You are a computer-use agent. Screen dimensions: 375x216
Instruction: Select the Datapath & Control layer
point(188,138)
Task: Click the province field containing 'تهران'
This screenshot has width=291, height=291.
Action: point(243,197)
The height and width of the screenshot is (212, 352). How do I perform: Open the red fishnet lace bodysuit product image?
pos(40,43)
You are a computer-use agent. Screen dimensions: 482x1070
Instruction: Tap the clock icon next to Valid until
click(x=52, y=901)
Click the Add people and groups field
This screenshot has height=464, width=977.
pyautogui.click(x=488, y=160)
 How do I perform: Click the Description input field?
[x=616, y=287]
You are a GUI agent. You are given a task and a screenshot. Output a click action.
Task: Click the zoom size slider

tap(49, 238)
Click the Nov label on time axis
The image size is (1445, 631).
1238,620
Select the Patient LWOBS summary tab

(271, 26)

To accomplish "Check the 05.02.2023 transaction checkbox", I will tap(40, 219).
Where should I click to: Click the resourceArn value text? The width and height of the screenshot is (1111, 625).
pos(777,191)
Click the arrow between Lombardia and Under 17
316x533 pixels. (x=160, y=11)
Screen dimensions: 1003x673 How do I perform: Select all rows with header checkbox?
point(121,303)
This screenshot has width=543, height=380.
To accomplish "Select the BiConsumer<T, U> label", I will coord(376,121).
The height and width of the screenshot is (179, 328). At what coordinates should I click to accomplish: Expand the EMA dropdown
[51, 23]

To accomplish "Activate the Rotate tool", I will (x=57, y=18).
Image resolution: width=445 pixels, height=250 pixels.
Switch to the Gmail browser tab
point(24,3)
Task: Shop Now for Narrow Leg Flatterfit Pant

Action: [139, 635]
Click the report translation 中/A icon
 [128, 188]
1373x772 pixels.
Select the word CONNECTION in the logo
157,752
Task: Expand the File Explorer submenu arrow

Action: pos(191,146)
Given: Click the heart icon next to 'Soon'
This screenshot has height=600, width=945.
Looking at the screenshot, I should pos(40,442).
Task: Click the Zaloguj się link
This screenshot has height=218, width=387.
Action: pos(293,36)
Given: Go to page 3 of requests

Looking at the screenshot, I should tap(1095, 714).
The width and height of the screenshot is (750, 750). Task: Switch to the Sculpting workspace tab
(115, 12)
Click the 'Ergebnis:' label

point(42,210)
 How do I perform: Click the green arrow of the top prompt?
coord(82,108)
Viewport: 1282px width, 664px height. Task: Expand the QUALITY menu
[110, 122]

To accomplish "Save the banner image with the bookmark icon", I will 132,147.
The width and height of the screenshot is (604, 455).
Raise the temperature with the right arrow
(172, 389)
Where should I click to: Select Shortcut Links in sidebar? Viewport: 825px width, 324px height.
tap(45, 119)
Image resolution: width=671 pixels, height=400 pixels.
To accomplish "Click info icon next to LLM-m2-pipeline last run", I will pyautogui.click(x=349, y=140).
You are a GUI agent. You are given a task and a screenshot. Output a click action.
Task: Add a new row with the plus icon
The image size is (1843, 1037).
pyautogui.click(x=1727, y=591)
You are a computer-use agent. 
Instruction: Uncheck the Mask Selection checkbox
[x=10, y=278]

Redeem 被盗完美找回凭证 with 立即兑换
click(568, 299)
* * * * * * *
◆ **Instructions for the task**
Copy out the material starting with the line that contains "Screen dimensions: 1003x673" and going on through the line that contains "I will coord(376,121).", keeping every line whole. In the answers, add -77 to each coordinate.

◆ **Expected answer**
Screen dimensions: 1003x673 How do I perform: Select all rows with header checkbox?
point(44,226)
This screenshot has width=543, height=380.
To accomplish "Select the BiConsumer<T, U> label", I will coord(299,44).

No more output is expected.